Posts Tagged ‘technology’

Some time ago, I was challenged with a project for automatically monitoring the occupancy of a natural area.

The idea was to use a drone equipped with a camera to shoot a video from the air. The video would be later processed with computer vision algorithms and deep neural network models to obtain the number of people present at the site at the time of recording.

It involved a linear area several kilometers long, which the drone would survey from end to end, with the camera capturing the full width of the path as it moved along.
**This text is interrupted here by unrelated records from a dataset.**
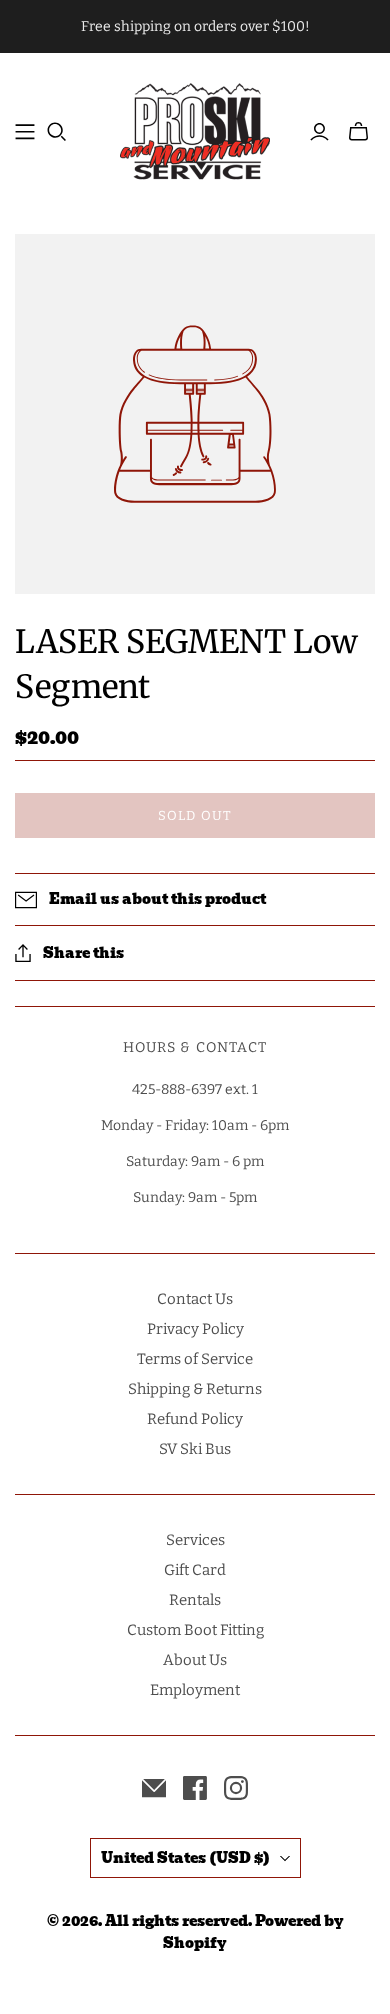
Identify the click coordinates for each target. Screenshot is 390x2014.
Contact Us (195, 1299)
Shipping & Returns (195, 1389)
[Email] (154, 1788)
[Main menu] (25, 132)
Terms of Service (195, 1359)
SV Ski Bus (195, 1449)
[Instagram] (236, 1788)
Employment (195, 1690)
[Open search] (57, 132)
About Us (195, 1660)
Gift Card (195, 1570)
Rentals (195, 1600)
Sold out (194, 815)
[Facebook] (195, 1788)
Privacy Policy (195, 1329)
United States (185, 1858)
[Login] (319, 132)
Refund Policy (195, 1419)
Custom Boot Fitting (195, 1630)
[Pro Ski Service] (195, 128)
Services (195, 1540)
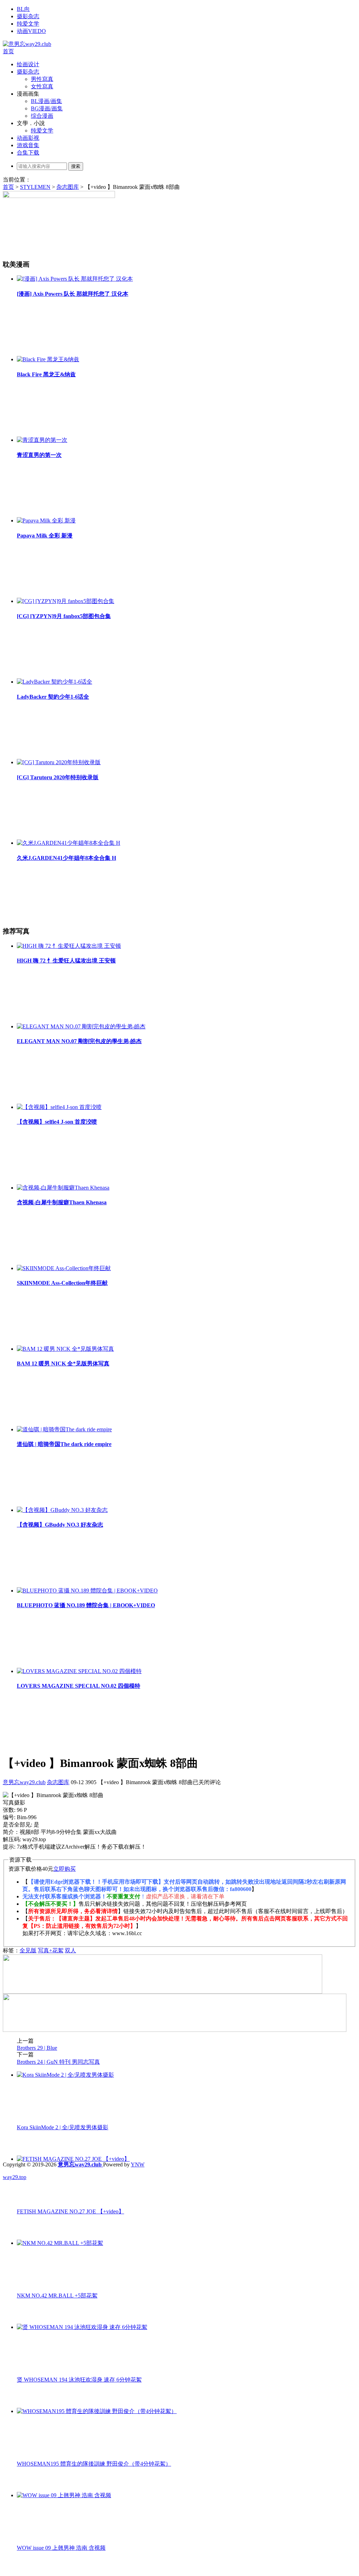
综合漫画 (42, 116)
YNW (137, 2164)
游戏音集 (28, 145)
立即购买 (64, 1869)
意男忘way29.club (24, 1782)
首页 (8, 51)
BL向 (23, 9)
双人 (70, 1950)
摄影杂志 (28, 16)
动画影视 (28, 138)
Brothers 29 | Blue (37, 2048)
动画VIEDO (31, 31)
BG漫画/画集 (47, 108)
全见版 (28, 1950)
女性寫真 (42, 86)
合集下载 (28, 153)
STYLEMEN (35, 187)
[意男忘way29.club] (27, 44)
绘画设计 (28, 64)
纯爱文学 (28, 24)
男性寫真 (42, 79)
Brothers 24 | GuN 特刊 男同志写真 (58, 2062)
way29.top (14, 2177)
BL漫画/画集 (46, 101)
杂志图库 (67, 187)
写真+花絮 (50, 1950)
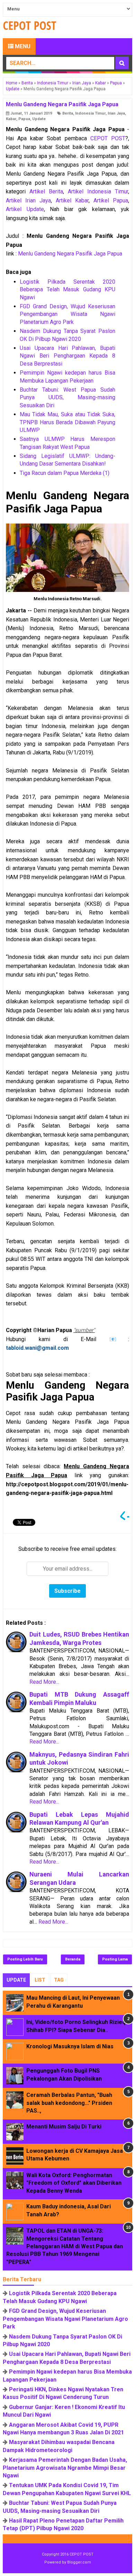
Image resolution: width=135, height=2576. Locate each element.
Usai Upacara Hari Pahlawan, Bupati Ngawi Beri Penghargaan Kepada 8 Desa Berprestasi (67, 356)
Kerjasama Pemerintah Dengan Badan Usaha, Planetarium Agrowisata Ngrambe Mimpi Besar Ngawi (65, 2468)
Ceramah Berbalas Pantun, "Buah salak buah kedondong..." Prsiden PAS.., (69, 2103)
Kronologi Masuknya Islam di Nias (70, 2046)
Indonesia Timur (90, 113)
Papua (24, 119)
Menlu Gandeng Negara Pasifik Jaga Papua (70, 253)
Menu (22, 46)
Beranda (72, 1959)
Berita (67, 113)
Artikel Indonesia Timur (98, 191)
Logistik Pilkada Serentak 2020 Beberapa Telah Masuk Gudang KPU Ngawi (67, 289)
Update (39, 119)
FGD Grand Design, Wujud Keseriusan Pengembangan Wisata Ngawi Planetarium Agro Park (67, 314)
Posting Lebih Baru (25, 1959)
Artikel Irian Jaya (28, 200)
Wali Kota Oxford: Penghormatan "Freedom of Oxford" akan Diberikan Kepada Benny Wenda (74, 2183)
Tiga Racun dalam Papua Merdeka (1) (64, 473)
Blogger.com (79, 2562)
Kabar (11, 119)
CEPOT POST (107, 138)
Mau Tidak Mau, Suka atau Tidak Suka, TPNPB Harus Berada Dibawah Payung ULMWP (67, 422)
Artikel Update (25, 209)
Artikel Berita (46, 191)
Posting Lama (115, 1959)
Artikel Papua (110, 200)
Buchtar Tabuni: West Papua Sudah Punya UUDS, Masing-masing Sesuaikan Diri (67, 397)
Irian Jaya (116, 113)
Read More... (44, 1682)
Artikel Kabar (72, 200)
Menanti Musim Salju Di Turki (63, 2126)
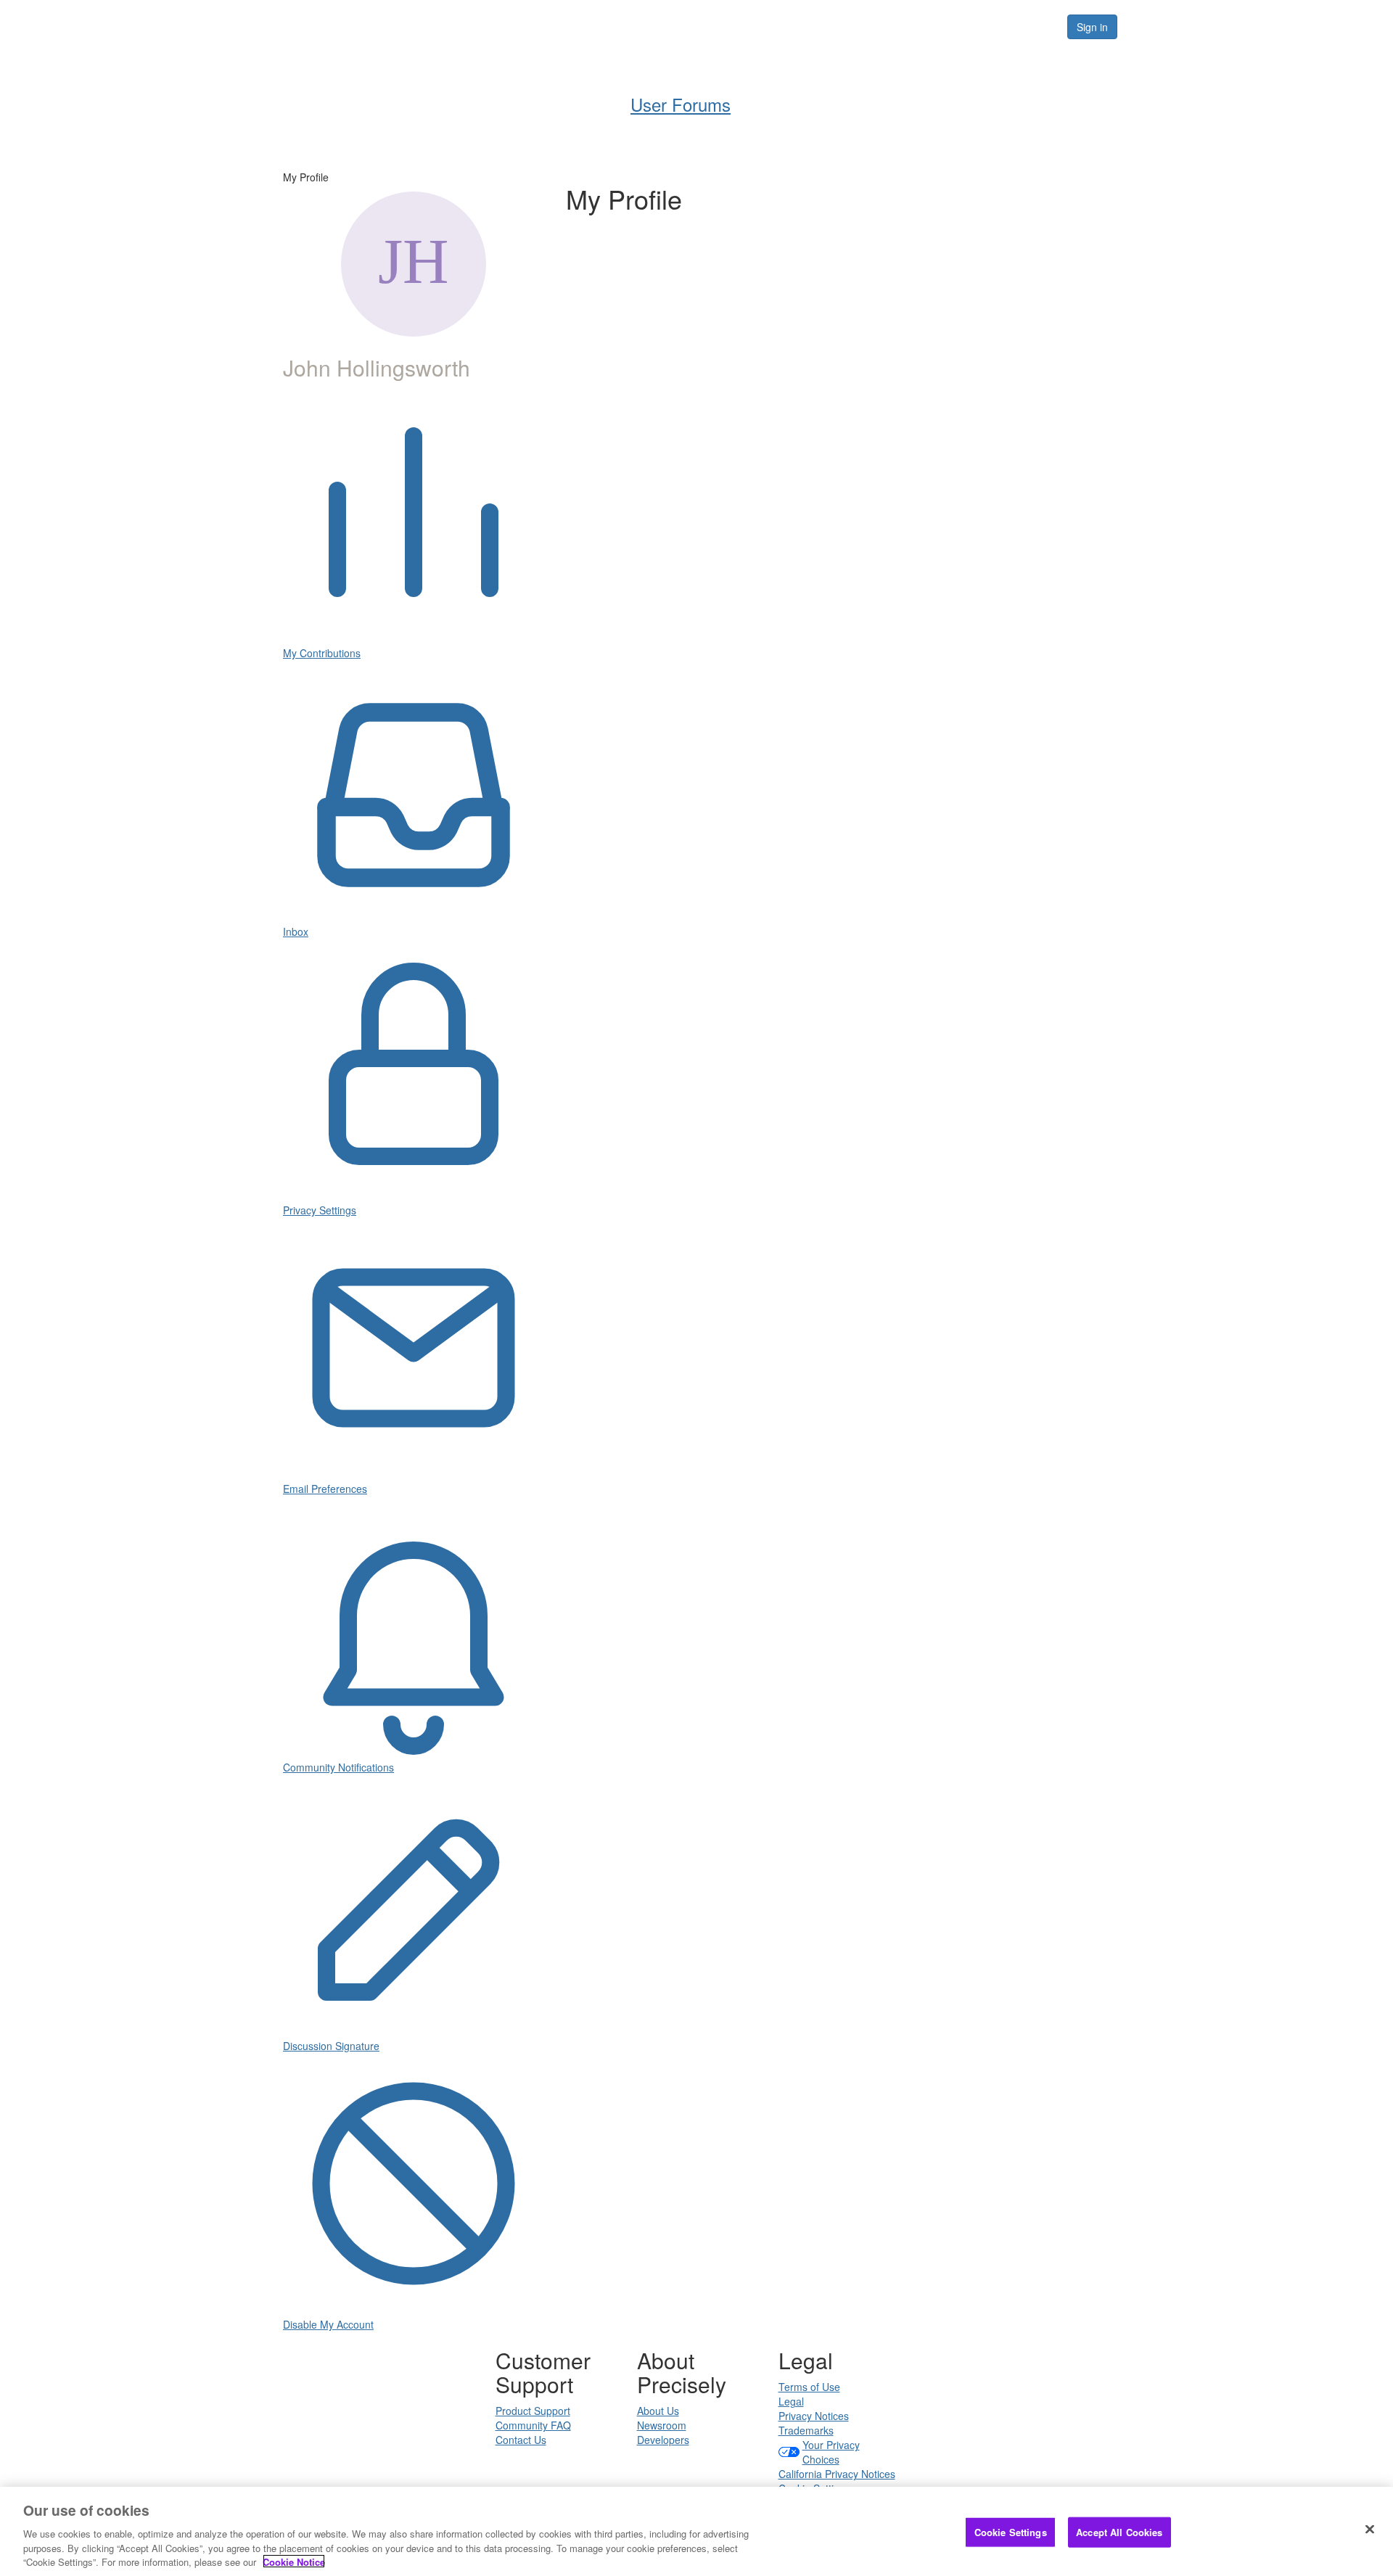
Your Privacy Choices (831, 2451)
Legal (791, 2401)
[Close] (1370, 2530)
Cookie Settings (1010, 2532)
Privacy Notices (813, 2415)
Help (737, 26)
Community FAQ (533, 2425)
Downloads (878, 26)
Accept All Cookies (1119, 2532)
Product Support (533, 2410)
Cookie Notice (294, 2561)
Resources (963, 26)
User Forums (662, 26)
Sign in (1092, 27)
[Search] (1039, 27)
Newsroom (661, 2425)
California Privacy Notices (836, 2473)
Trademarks (806, 2430)
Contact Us (521, 2439)
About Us (658, 2410)
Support (799, 26)
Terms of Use (809, 2386)
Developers (663, 2439)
The expected result was a video with bounding boxes overlaid over each detected person, along with a global counter showing the total number of people seen up to that point.

Once the video was processed, the detected occupancy would be reported to the authorities, who would compare it with manual counts to detect anomalies caused by large variations.

To make things more interesting, we couldn’t count on good-reliable and high-bandwidth internet access in the area to be surveyed, so the only viable option was to process the video completely offline. Also, deploying the solution in the cloud would be more complex and require the usual monitoring and management.

So, we’re talking about a multi-object tracker. This is usually done in two steps:

1. Detection

In the detection phase, we run inference on a video frame using a deep CNN. The result is a set of bounding boxes, each with its class (type of detected object) and a confidence score ranging from 0 to 1.

Image of an office with bounding boxes over different objects
Photo by MTheller

2. Tracking

In the tracking phase, we assign a unique identifier to each bounding box and maintain it across consecutive frames. We analyze the content of the bounding box in the previous frame and compare it with the current one to determine if it’s the same object. When a new person appears who hasn’t been detected previously, we increment the global people counter. This a way to avoid counting the same person once per frame. A good tracker should also be able to handle temporary occlusions. For example, if a person walks behind a tree and gets occluded temporarily, when they are visible again, the tracker must recognize it’s the same person seen in previous frames and reassign the same id, which is called re-identification.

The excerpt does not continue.